Challenge: Memorize and recite The New Colossus by Emma Lazarus.


10



Don’t take criticism from people you wouldn’t take advice from.


16



Best song for a good cry: “And so It Goes” by Billy Joel.


15, 21



The thing about behavior is that if you practice you get better. That goes for good behavior and bad behavior. The more you lie, cheat, etc. the better u get. Decide What kind of behavior you want to be good at and then practice practice


7



Conflict resolution tip: Are we talking about how we got here, or how we get out of here? Because those are two entirely different conversations.


14, 16, 20



Time is of the essence


16



Ask them to name 2 current or historical figures that they admire and why (one man one woman).


6-18



Zootopia is a good movie to illustrate what a bully is and how we should stand up to them when they are hurting or taunting other kids.


5-8



Two instances when exercise is unhealthy: when you’re only doing it because you want to lose weight or because you’re terrified you will gain weight.


14, 18, 21



It’s hard to accept that the world can be so cruel and unfair, but sometimes accepting it and focusing on what part of it you CAN change is - I’ve learned - the key.


15



Give him a copy of The Secret Lives of Great Composers by Elizabeth Lunday.


14



"Watch the pennies and the dollars will take care of themselves." - Ben Franklin This works with money and with other areas: Be faithful in the little things and the bigger things will take care of themselves.
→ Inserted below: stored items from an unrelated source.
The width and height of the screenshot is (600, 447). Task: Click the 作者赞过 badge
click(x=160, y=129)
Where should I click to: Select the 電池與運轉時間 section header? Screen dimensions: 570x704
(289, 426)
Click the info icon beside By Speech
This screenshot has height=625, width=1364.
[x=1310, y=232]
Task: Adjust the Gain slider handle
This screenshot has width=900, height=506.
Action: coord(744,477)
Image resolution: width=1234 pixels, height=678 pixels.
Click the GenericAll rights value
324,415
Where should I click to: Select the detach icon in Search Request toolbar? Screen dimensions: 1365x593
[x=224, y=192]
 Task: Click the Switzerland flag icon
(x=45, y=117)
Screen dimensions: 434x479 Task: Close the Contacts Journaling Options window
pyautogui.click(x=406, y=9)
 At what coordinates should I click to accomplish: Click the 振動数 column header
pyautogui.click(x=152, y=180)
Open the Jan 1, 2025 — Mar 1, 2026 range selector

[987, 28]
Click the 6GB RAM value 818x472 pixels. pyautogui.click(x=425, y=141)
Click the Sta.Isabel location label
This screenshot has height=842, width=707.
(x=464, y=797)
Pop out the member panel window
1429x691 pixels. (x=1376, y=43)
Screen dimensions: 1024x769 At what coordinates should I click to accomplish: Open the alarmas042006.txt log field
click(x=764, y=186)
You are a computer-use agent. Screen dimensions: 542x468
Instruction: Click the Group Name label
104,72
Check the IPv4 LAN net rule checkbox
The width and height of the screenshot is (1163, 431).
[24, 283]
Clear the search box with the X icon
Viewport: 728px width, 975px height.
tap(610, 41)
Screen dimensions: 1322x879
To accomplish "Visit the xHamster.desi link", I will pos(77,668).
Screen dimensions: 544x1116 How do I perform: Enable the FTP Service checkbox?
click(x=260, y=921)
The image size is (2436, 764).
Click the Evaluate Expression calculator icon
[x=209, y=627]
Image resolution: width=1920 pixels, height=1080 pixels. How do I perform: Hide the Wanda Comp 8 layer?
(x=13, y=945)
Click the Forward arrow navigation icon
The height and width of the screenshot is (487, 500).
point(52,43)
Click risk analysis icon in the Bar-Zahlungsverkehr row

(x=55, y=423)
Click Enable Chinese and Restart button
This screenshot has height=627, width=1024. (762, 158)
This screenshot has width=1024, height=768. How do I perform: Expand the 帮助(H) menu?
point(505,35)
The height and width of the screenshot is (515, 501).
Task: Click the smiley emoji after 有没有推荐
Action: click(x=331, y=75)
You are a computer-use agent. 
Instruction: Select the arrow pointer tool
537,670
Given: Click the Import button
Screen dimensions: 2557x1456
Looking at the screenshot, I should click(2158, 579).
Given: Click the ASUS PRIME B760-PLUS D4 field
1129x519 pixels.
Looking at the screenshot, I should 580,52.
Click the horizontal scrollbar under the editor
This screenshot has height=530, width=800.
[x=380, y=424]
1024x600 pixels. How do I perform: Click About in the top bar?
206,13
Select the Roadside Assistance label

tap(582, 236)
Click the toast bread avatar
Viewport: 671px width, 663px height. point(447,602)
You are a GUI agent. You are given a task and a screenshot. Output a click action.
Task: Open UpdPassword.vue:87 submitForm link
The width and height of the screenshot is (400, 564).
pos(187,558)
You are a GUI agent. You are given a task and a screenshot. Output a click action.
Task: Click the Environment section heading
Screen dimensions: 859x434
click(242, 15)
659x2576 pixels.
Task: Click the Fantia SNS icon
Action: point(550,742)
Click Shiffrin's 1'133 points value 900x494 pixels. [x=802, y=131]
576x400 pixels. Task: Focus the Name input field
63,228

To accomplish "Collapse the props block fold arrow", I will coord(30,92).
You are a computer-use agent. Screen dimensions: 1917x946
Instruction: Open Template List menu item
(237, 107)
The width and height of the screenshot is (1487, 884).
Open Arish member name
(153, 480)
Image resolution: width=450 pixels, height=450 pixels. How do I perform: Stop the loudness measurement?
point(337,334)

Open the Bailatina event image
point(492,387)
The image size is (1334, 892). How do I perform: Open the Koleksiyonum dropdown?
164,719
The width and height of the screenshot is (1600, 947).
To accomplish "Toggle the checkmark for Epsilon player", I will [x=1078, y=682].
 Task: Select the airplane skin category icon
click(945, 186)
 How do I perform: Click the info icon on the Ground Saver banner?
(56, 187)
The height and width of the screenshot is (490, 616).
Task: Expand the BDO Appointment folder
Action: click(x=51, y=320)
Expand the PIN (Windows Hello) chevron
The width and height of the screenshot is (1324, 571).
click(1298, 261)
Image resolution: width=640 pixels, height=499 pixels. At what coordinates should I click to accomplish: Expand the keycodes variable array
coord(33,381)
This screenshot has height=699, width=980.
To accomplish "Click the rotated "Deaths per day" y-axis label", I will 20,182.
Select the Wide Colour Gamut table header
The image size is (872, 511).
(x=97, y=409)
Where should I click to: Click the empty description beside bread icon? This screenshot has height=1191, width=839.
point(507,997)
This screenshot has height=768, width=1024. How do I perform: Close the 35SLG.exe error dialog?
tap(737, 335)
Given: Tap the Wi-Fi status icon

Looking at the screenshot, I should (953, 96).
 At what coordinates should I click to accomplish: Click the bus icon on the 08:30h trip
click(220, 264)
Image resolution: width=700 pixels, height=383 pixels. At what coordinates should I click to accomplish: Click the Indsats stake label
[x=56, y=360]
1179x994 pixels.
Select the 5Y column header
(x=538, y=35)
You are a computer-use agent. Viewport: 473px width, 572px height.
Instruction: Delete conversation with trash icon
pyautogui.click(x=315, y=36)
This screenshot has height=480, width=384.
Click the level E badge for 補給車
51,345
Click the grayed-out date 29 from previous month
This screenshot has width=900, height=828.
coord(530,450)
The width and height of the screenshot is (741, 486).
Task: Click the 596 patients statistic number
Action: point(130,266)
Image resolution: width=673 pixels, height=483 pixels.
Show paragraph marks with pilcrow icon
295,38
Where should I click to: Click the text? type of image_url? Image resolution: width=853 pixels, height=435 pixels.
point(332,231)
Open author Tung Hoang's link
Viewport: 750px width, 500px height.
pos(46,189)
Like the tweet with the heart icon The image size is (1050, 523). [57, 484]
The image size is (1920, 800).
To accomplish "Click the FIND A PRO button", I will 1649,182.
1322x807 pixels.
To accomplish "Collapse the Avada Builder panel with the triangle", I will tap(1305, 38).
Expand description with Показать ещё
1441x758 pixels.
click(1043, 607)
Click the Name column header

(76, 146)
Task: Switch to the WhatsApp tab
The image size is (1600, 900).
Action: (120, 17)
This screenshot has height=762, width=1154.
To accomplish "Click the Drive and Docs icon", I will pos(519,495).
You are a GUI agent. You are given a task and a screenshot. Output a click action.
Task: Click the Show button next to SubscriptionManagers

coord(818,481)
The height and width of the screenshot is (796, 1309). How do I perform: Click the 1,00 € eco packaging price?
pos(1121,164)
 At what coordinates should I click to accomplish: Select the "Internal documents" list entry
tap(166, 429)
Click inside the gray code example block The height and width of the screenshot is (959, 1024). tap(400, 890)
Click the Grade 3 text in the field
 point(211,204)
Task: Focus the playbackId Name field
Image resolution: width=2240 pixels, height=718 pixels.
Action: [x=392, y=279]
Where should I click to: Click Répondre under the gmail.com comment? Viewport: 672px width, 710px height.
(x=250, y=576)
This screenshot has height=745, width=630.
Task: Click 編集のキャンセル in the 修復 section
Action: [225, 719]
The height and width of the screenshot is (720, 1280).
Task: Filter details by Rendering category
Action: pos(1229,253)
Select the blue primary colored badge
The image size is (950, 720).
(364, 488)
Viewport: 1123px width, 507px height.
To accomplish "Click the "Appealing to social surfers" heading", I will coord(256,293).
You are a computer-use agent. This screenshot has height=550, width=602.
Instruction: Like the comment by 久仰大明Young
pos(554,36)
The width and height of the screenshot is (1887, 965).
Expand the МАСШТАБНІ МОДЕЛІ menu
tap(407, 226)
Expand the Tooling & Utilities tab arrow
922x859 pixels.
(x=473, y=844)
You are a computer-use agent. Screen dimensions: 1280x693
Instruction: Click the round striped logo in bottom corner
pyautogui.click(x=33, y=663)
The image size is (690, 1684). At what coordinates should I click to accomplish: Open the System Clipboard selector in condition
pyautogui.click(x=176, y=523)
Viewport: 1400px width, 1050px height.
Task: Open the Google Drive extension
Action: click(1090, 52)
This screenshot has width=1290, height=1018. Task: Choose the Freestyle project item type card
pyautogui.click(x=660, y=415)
For example, if you don't get comfortable with telling little lies then you'll never tell big lies.


9, 13, 19



When someone suffers the loss of a loved one, don't shy away. Go to the service. Check in during the months following. Say the name of the person who died when you talk to them. Forward pictures of the loved one if you have any, share stories. There are exceptions to this, so always take your queue from the person who is grieving.


18



Respect people’s boundaries / quirks. Someone who “doesn’t fly” may have fear of enclosed spaces due to anxiety or past trauma. Someone who doesn’t drink may have had a parent who was an abusive alcoholic. Don’t laugh, question or prod. If they want to talk about it, fine. Otherwise just accept their boundaries.


15, 21



Look into language school. Now is a good time to start learning Chinese, Spanish or Arabic.


5-8



It's a skill to learn how to love people the way they need to be loved. I highly recommend reading the Five Love Languages.


18, 21



Practice having difficult conversations. There’s no way to get around being on the giving or receiving end of unpleasant news such as breakups, firings, news of a loved one’s passing, etc. You need to get good at having hard conversations, or else you’ll end up in jobs and relationships you don’t want to be in.


15, 21



The more you move, the happier you are.


10, 11, 13, 15, 18, 21



Read Big Magic by Liz Gilbert. Re-read every 5-10 years.


19, 21



It’s okay if you don’t know how (or don’t want) to move on. Start with something easier…just don’t go back.


16



Universal Studios


12-18



Big secret to happiness: Let other people talk sh*t about you. They have a right to an opinion and you have the right to ignore it. The only standards you have to live up to are your own.


12, 14, 17, 21



Remember this: “It’s not always about you.” It’s a natural tendency to take things personally- someone’s bad mood, or not paying attention to you, or not calling, etc. But most times when we see people acting shy/aloof/crabby or mean - it has nothing to do with us and everything to do with them, and what they’re experiencing. Try (a) not to take things personally and (b) to have compassion for people, who are all going through something.


12, 16, 20



Once or twice a year my parents would clean all the walls and baseboards in the house. Every time I smell Murphy’s Oil Soap I think of that. They mostly separated work around traditional gender roles but only insofar as that’s what they liked. Mom had no desire to work in the yard, Dad didn’t like to cook (until he got a bread machine for his retirement!) They often worked together on big tasks no matter inside or outside. Teamwork! And clean walls.


21



Seek / Accept job offers that teach you something valuable. Now isn’t the time in your life to worry about the money or status. Get experience! Have fun, learn, grow, challenge yourself and try new things.


15-20



Talk about how to be a good houseguest: Always bring something (food, wine, gift, etc) Make your bed, keep area clean. Enthusiastically accept your host’s hospitality but don’t make extra work for them. Contribute and pitch in where u can. Send a thank you note - or at very least, an email!


18



A wise friend once told me that the kids will do as well as you do. You can’t be a good parent if you’re a miserable person. Do what you need to do to stay healthy and sane.


1, 5, 15, 21



Don’t get discouraged in how slow change comes. Keep fighting for good. Some people will say it’s naive but they’re wrong. Every good thing we have in America is the result of good people fighting a seemingly impossible fight.


16, 21



Knowing something is right and application of it are two different things. To apply yourself takes discipline. Practice it.


15



Pick a project on Instructables.com and work on it together this winter.